Sweden's Orexo has been boosted by the news that the US Food and Drug Administration has accepted its opioid dependence drug Zubsolv for review.

Zubsolv is a sublingual formulation of Reckitt Benckiser's Suboxone (buprenorphine/naloxone) which dominates a market that is estimated to reach sales of $1.5 billion in 2012 and "continues to display steady growth of more than 15% per year". Orexo notes that its drug now has a Prescription Drug User Fee Act (PDUFA) action date of July 6 next year.

Chief executive Anders Lundstrom said the FDA's decision "is yet another step for Orexo towards becoming a fully-integrated specialty pharmaceutical company with a US commercial presence". He added that "we have a good chance of becoming the first company to offer an alternative treatment option to Suboxone".

Opioid dependence affects over two million Americans, costing society an estimated $25 billion in related healthcare costs.

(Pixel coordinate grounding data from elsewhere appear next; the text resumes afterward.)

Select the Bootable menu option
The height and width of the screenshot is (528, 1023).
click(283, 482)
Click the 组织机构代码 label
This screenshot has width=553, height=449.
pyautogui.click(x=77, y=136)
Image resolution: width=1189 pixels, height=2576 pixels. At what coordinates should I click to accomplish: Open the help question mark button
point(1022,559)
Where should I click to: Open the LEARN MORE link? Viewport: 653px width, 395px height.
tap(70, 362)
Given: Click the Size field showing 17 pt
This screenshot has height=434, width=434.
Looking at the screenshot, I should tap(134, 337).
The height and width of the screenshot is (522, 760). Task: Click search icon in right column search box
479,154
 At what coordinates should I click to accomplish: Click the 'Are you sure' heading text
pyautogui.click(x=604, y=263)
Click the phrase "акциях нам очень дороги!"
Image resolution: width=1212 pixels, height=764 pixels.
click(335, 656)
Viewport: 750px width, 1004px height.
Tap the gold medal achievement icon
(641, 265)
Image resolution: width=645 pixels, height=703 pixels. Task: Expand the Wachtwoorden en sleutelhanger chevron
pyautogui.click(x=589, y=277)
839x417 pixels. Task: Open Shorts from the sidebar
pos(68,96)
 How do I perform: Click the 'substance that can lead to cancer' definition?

Orexo said that "to differentiate Zubsolv from competitors and maximise the commercial potential, comprehensive clinical development and product life cycle management programmes have now been initiated". It is also looking at further dose strengths and providing an  additional flavour of Zubsolv "to complement the current product offering".

Sobi files Kineret for CAPS

Staying in Sweden and Swedish Orphan Biovitrum (Sobi) has filed a marketing application with the European Medicines Agency for its rheumatoid arthritis drug Kineret (anakinra) in the indication of cryopyrin associated periodic syndromes (CAPS).

The filing is based on positive data from a long-term study in people with neonatal-onset multisystem inflammatory disease (NOMID), the most severe form of CAPS. The EMA application follows the filing for Kineret for NOMID with the US Food and Drug Administration (FDA) in July 2012, which has been granted priority review and has an expected approval date of December 25.

Chief executive Geoffrey McDonough said the two submissions "are important milestones on Sobi's journey to increase our support for the paediatric rheumatology field as well as for the rare disease community as a whole".